In contrast, where tangible interference is absent, or is no more than theoretical or de minimus, courts have declined to recognize claims for trespass to chattel relating to the use of web crawling or scraping tools. For example, in Tickets.com, the court granted summary judgment dismissing Ticketmaster’s trespass to chattel because Ticketmaster failed to present any evidence that its competitor’s scraping of its website either caused physical harm to Ticketmaster’s servers or otherwise impeded Ticketmaster’s use or utility of its servers. In so holding, the court criticized the decision of the eBay court, and required a showing of “some tangible interference with the use or operation of the computer being invaded by the spider.” 51 Later courts have generally agreed with the holding in Tickets.com.52

To the extent that Tickets.com presents the prevailing statement of law, and evidence of a tangible interference with a computer or server is necessary to state a claim for trespass to chattels based on unauthorized web crawling or scraping, courts are likely in the future to focus on evidence of tangible interference with systems.53

CONCLUSION

As indicated above, the legal landscape relating to web crawling and scraping is still taking shape—particularly insofar as few courts have considered claims based on crawling or scraping for analytics purposes. Further, because most cases involving the use of web crawling and scraping tools in other contexts have been highly fact specific, it is difficult to identify bright line rules for determining when use of such tools for analytics purposes is likely to give rise to liability. Nonetheless, the cases discussed above suggest a number of issues that should be considered both by website owners and by those who seek to perform analytics using data gathered from web-based sources.

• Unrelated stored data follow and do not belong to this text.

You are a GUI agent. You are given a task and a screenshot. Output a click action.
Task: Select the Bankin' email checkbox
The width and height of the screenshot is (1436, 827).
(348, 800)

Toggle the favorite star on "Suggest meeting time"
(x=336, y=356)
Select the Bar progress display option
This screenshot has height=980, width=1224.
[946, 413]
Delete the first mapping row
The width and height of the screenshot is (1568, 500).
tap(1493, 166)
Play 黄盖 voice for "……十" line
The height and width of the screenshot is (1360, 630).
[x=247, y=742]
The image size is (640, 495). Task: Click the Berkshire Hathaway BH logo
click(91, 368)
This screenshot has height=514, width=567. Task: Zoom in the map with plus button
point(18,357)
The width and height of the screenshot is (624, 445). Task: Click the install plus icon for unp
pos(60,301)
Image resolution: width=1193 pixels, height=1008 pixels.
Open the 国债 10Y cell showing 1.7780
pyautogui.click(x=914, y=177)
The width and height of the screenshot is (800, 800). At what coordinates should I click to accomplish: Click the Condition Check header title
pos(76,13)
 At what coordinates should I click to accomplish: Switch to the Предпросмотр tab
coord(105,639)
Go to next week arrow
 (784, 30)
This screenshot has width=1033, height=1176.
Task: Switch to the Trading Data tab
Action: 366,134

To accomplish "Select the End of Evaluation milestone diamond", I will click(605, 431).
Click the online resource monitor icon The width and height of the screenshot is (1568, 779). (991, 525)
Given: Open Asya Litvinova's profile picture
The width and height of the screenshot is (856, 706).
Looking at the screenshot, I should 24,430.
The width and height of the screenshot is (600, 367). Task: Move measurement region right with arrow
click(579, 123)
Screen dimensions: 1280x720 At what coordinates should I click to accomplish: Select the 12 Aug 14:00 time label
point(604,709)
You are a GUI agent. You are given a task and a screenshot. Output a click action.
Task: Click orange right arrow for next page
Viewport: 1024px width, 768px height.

These issues include (1) the language of the terms of use or service, and whether such terms address access to the website through automated means, use of any data collected through such means, and use of the website for anything other than the user’s personal, non-commercial use; (2) the enforceability of the terms of use, for example, whether they are presented to the user through a clickwrap mechanism that requires the user to indicate his or her assent to those terms as opposed to a browsewrap agreement, or on a terms of use page that can be reached through a conspicuous link on every other page on the website and which indicates that any use of the website is subject to the user’s agreement to those terms; (3) use of technological tools to deter unwanted crawling or scraping, including but not limited to the robots.txt protocols; (4) whether the website owner will license or authorize uses of content; (5) whether access to the website is protected such that a claim the CFAA or California’s Penal Section 502 may be alleged; and (6) the extent to which the website content is protected by copyrighted.

Ultimately, while the claims and theories that may be advanced in connection with the use of web crawling and scraping tools for analytics purposes have yet to be deeply explored by courts, this is likely a temporary state of affairs. Rather, given the increasing number and availability of tools for aggregation and analysis of content in the Big Data era, courts will ultimately be required to address these complicated issues.